### TASK STATEMENT
Nothing but an exact copy of the records is expected here.
### SOURCE DATA ###
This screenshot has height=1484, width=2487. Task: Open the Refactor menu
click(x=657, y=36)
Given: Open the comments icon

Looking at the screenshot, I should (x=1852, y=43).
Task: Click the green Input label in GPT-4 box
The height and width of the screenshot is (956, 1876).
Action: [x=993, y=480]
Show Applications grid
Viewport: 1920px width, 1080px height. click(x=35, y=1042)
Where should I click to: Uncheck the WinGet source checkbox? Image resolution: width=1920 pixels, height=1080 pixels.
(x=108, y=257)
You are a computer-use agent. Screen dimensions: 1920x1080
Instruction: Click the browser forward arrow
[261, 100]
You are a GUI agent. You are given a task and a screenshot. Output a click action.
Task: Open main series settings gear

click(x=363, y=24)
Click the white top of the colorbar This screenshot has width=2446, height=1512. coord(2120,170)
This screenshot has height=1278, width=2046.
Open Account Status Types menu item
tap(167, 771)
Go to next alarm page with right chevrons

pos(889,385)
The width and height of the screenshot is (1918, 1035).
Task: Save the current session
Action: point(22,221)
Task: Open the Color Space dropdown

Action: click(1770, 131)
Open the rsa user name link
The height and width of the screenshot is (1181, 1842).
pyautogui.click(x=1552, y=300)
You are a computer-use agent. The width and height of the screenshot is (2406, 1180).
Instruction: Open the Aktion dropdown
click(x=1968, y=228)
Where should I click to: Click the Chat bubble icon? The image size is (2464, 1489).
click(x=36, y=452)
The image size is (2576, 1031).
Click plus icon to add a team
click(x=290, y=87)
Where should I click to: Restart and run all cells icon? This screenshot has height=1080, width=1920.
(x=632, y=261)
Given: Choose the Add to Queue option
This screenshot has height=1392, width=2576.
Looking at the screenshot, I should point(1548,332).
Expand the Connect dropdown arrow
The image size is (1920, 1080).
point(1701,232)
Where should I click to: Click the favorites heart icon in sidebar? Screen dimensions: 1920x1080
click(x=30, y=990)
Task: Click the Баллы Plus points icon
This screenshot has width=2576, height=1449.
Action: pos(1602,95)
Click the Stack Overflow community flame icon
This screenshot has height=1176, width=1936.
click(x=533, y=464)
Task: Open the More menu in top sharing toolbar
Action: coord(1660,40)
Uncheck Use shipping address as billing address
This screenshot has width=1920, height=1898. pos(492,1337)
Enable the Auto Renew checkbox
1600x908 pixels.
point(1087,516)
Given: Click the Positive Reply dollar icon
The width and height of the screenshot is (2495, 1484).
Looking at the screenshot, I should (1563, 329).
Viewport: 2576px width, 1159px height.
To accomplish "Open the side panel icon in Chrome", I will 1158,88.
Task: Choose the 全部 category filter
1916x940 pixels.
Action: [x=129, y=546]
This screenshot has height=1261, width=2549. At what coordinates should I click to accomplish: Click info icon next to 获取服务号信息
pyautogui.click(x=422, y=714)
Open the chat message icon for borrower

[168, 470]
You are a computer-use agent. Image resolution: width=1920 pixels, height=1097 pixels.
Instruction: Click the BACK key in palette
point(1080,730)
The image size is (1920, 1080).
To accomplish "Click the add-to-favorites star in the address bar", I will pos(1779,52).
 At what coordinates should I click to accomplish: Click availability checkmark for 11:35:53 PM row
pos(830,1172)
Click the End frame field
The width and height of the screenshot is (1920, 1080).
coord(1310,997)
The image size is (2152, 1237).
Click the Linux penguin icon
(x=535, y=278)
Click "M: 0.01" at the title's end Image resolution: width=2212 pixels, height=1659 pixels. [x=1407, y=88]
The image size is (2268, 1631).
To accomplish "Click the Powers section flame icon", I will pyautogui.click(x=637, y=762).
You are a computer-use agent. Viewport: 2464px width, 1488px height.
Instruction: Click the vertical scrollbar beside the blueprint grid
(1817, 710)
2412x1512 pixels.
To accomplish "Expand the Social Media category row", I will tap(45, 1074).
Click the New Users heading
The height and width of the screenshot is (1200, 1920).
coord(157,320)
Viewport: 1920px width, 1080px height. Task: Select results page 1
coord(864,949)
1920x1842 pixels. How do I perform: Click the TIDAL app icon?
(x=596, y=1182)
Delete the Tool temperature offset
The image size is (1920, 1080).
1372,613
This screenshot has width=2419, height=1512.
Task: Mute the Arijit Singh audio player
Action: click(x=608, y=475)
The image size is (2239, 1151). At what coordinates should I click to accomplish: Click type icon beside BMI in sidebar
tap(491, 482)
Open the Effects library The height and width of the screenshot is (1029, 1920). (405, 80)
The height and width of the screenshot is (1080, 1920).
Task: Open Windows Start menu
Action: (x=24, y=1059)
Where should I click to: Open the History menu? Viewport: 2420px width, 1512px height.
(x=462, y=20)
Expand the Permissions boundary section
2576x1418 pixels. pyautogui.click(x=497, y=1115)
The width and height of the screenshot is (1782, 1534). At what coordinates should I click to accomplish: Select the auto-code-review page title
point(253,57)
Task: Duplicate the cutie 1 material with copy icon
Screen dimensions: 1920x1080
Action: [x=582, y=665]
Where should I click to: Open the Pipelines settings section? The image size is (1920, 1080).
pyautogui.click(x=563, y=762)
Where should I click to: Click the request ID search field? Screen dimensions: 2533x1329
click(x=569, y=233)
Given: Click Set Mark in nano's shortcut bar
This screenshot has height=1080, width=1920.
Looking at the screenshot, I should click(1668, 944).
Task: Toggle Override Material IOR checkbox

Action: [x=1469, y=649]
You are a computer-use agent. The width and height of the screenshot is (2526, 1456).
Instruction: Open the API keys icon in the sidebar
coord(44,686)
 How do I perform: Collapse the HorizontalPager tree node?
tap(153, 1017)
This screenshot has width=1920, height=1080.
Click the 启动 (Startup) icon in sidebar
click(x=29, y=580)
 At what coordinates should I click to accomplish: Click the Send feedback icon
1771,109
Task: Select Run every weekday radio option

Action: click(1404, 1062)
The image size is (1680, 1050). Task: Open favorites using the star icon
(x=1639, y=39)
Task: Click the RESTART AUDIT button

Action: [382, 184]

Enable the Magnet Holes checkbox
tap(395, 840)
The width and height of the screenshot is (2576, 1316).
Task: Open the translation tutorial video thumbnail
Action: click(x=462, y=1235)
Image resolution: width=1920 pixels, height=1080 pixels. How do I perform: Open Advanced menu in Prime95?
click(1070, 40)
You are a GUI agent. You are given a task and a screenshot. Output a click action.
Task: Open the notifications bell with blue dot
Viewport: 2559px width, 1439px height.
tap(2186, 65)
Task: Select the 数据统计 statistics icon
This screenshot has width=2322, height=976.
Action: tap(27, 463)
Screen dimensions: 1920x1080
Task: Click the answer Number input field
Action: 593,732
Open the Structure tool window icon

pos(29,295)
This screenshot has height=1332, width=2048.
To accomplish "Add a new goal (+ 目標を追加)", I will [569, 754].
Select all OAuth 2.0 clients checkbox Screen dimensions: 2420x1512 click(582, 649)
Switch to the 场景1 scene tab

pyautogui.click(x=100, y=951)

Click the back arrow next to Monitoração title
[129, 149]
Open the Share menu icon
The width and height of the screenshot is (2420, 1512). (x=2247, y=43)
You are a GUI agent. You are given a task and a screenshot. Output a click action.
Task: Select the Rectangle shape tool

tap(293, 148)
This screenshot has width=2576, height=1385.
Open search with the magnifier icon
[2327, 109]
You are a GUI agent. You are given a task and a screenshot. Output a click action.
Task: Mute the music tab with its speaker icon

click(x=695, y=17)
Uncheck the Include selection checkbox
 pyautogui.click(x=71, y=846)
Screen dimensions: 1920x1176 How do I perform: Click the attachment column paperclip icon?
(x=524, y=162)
###
### SOLUTION TO THIS PROBLEM
This screenshot has height=1484, width=2487. Task: Open the Refactor menu
click(x=657, y=36)
Given: Open the comments icon

Looking at the screenshot, I should (x=1852, y=43).
Task: Click the green Input label in GPT-4 box
The height and width of the screenshot is (956, 1876).
Action: [x=993, y=480]
Show Applications grid
Viewport: 1920px width, 1080px height. click(x=35, y=1042)
Where should I click to: Uncheck the WinGet source checkbox? Image resolution: width=1920 pixels, height=1080 pixels.
(x=108, y=257)
You are a computer-use agent. Screen dimensions: 1920x1080
Instruction: Click the browser forward arrow
[261, 100]
You are a GUI agent. You are given a task and a screenshot. Output a click action.
Task: Open main series settings gear

click(x=363, y=24)
Click the white top of the colorbar This screenshot has width=2446, height=1512. coord(2120,170)
This screenshot has height=1278, width=2046.
Open Account Status Types menu item
tap(167, 771)
Go to next alarm page with right chevrons

pos(889,385)
The width and height of the screenshot is (1918, 1035).
Task: Save the current session
Action: point(22,221)
Task: Open the Color Space dropdown

Action: click(1770, 131)
Open the rsa user name link
The height and width of the screenshot is (1181, 1842).
pyautogui.click(x=1552, y=300)
You are a computer-use agent. The width and height of the screenshot is (2406, 1180).
Instruction: Open the Aktion dropdown
click(x=1968, y=228)
Where should I click to: Click the Chat bubble icon? The image size is (2464, 1489).
click(x=36, y=452)
The image size is (2576, 1031).
Click plus icon to add a team
click(x=290, y=87)
Where should I click to: Restart and run all cells icon? This screenshot has height=1080, width=1920.
(x=632, y=261)
Given: Choose the Add to Queue option
This screenshot has height=1392, width=2576.
Looking at the screenshot, I should point(1548,332).
Expand the Connect dropdown arrow
The image size is (1920, 1080).
point(1701,232)
Where should I click to: Click the favorites heart icon in sidebar? Screen dimensions: 1920x1080
click(x=30, y=990)
Task: Click the Баллы Plus points icon
This screenshot has width=2576, height=1449.
Action: pos(1602,95)
Click the Stack Overflow community flame icon
This screenshot has height=1176, width=1936.
click(x=533, y=464)
Task: Open the More menu in top sharing toolbar
Action: coord(1660,40)
Uncheck Use shipping address as billing address
This screenshot has width=1920, height=1898. pos(492,1337)
Enable the Auto Renew checkbox
1600x908 pixels.
point(1087,516)
Given: Click the Positive Reply dollar icon
The width and height of the screenshot is (2495, 1484).
Looking at the screenshot, I should (1563, 329).
Viewport: 2576px width, 1159px height.
To accomplish "Open the side panel icon in Chrome", I will 1158,88.
Task: Choose the 全部 category filter
1916x940 pixels.
Action: [x=129, y=546]
This screenshot has height=1261, width=2549. At what coordinates should I click to accomplish: Click info icon next to 获取服务号信息
pyautogui.click(x=422, y=714)
Open the chat message icon for borrower

[168, 470]
You are a computer-use agent. Image resolution: width=1920 pixels, height=1097 pixels.
Instruction: Click the BACK key in palette
point(1080,730)
The image size is (1920, 1080).
To accomplish "Click the add-to-favorites star in the address bar", I will pos(1779,52).
 At what coordinates should I click to accomplish: Click availability checkmark for 11:35:53 PM row
pos(830,1172)
Click the End frame field
The width and height of the screenshot is (1920, 1080).
coord(1310,997)
The image size is (2152, 1237).
Click the Linux penguin icon
(x=535, y=278)
Click "M: 0.01" at the title's end Image resolution: width=2212 pixels, height=1659 pixels. [x=1407, y=88]
The image size is (2268, 1631).
To accomplish "Click the Powers section flame icon", I will pyautogui.click(x=637, y=762).
You are a computer-use agent. Viewport: 2464px width, 1488px height.
Instruction: Click the vertical scrollbar beside the blueprint grid
(1817, 710)
2412x1512 pixels.
To accomplish "Expand the Social Media category row", I will tap(45, 1074).
Click the New Users heading
The height and width of the screenshot is (1200, 1920).
coord(157,320)
Viewport: 1920px width, 1080px height. Task: Select results page 1
coord(864,949)
1920x1842 pixels. How do I perform: Click the TIDAL app icon?
(x=596, y=1182)
Delete the Tool temperature offset
The image size is (1920, 1080).
1372,613
This screenshot has width=2419, height=1512.
Task: Mute the Arijit Singh audio player
Action: click(x=608, y=475)
The image size is (2239, 1151). At what coordinates should I click to accomplish: Click type icon beside BMI in sidebar
tap(491, 482)
Open the Effects library The height and width of the screenshot is (1029, 1920). (405, 80)
The height and width of the screenshot is (1080, 1920).
Task: Open Windows Start menu
Action: (x=24, y=1059)
Where should I click to: Open the History menu? Viewport: 2420px width, 1512px height.
(x=462, y=20)
Expand the Permissions boundary section
2576x1418 pixels. pyautogui.click(x=497, y=1115)
The width and height of the screenshot is (1782, 1534). At what coordinates should I click to accomplish: Select the auto-code-review page title
point(253,57)
Task: Duplicate the cutie 1 material with copy icon
Screen dimensions: 1920x1080
Action: [x=582, y=665]
Where should I click to: Open the Pipelines settings section? The image size is (1920, 1080).
pyautogui.click(x=563, y=762)
Where should I click to: Click the request ID search field? Screen dimensions: 2533x1329
click(x=569, y=233)
Given: Click Set Mark in nano's shortcut bar
This screenshot has height=1080, width=1920.
Looking at the screenshot, I should click(1668, 944).
Task: Toggle Override Material IOR checkbox

Action: [x=1469, y=649]
You are a computer-use agent. The width and height of the screenshot is (2526, 1456).
Instruction: Open the API keys icon in the sidebar
coord(44,686)
 How do I perform: Collapse the HorizontalPager tree node?
tap(153, 1017)
This screenshot has width=1920, height=1080.
Click the 启动 (Startup) icon in sidebar
click(x=29, y=580)
 At what coordinates should I click to accomplish: Click the Send feedback icon
1771,109
Task: Select Run every weekday radio option

Action: click(1404, 1062)
The image size is (1680, 1050). Task: Open favorites using the star icon
(x=1639, y=39)
Task: Click the RESTART AUDIT button

Action: [382, 184]

Enable the Magnet Holes checkbox
tap(395, 840)
The width and height of the screenshot is (2576, 1316).
Task: Open the translation tutorial video thumbnail
Action: click(x=462, y=1235)
Image resolution: width=1920 pixels, height=1080 pixels. How do I perform: Open Advanced menu in Prime95?
click(1070, 40)
You are a GUI agent. You are given a task and a screenshot. Output a click action.
Task: Open the notifications bell with blue dot
Viewport: 2559px width, 1439px height.
tap(2186, 65)
Task: Select the 数据统计 statistics icon
This screenshot has width=2322, height=976.
Action: tap(27, 463)
Screen dimensions: 1920x1080
Task: Click the answer Number input field
Action: 593,732
Open the Structure tool window icon

pos(29,295)
This screenshot has height=1332, width=2048.
To accomplish "Add a new goal (+ 目標を追加)", I will [569, 754].
Select all OAuth 2.0 clients checkbox Screen dimensions: 2420x1512 click(582, 649)
Switch to the 场景1 scene tab

pyautogui.click(x=100, y=951)

Click the back arrow next to Monitoração title
[129, 149]
Open the Share menu icon
The width and height of the screenshot is (2420, 1512). (x=2247, y=43)
You are a GUI agent. You are given a task and a screenshot. Output a click action.
Task: Select the Rectangle shape tool

tap(293, 148)
This screenshot has width=2576, height=1385.
Open search with the magnifier icon
[2327, 109]
You are a GUI agent. You are given a task and a screenshot. Output a click action.
Task: Mute the music tab with its speaker icon

click(x=695, y=17)
Uncheck the Include selection checkbox
 pyautogui.click(x=71, y=846)
Screen dimensions: 1920x1176 How do I perform: Click the attachment column paperclip icon?
(x=524, y=162)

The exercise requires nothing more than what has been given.